A final round up of photos from the DTM (Deutsche Tourenwagen Masters) Shanghai 2010 before I return to street stories that involves 2 wheels rather than 4, and million-dollar dreams rather than million-dollar cars.

I particularly enjoyed the wide-eyed amusement and fascination by the predominantly Chinese audience who had gathered to watch the DTM. I mean, who wouldn’t with gleaming metal being wheeled out one after another? The audience ranged from luxury car clients or lao bans, who were gifted complimentary tickets, many of whom tagged along bevies of young girlfriends wrapped in knee-high leather boots, fur coats toting designer bags. To hardcore racing enthusiasts and pimply school boys and girls, the latter in giggle fits after having a driver autograph their notebooks.

The largest group had to be an audience who had not paid for tickets but enjoyed the race from behind metal fences, standing on every major corner of the race course. I refer, of course, to the workforce supporting the DTM organizers: namely the security staff and construction workers.

I’ve never seen so many rent-a-cops in one location before. There weren’t as many police as expected – the young and strapping kind with riding boots, aviator sunglasses and crisp blue uniforms. Even those present had a gleeful grin, some even armed with cameras themselves.

No, we were surrounded by middle-aged to past retirement men in dusty grey-blue security guard uniforms in various state of in/activity: sleeping on benches, smoking in groups and generally, gulping tea in street corners. For the most part, they seemed quite pleased to be there, herding tame crowds and enjoying the cool weather with plenty of metal candy at their disposal.

Then there are workers in charge of assembling the race who stood on lorries and pickups parked alongside the race. They had a much better view so much so that actual ticket holders clamoured on board as well. In the end, with less people attending a rather spectacular event, the mood was relaxed which made it easier to enjoy the thrills of the 60 laps of the final DTM race.
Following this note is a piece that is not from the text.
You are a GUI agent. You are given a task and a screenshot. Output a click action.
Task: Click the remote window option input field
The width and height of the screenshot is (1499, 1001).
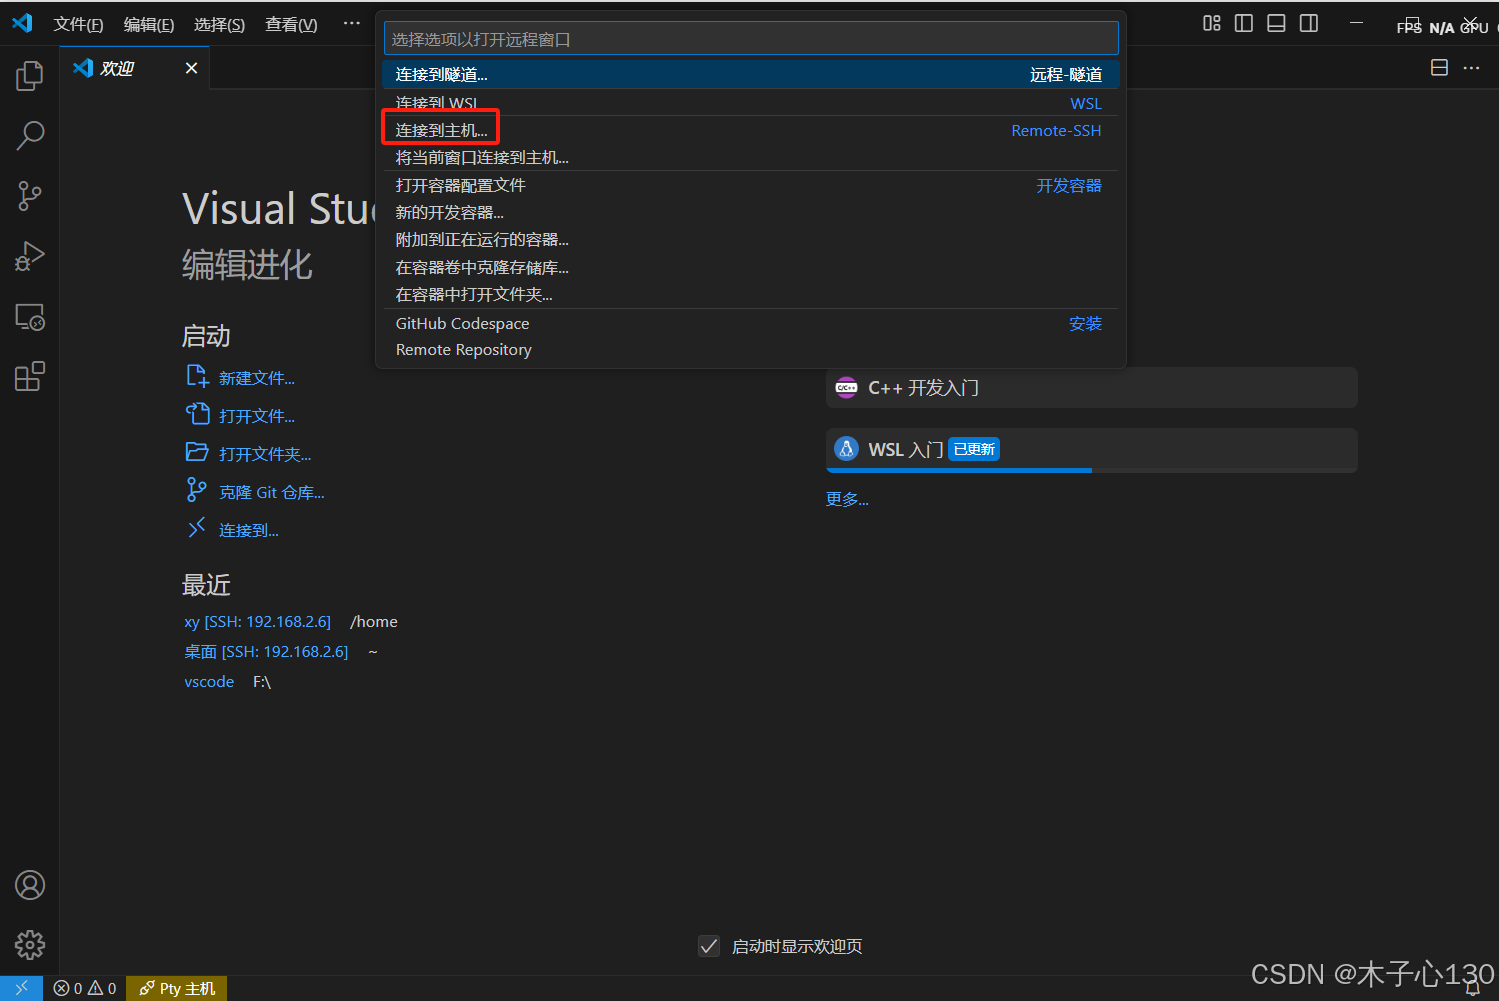(x=749, y=37)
Of course, the ones with the best view had to be the local staff posted to the paddocks. I met a young gentleman who was a businessman by trade, in charge of measuring the temperature of tires that had just come off the wheels of the race cars in the pit stop.  He had volunteered through a contact, and wanted to have more action beyond a ticke stub.

Armed wth his nifty thermometer gadget, and me and my camera, we both agreed, as far as bystanders are concerned, we had the best view of all.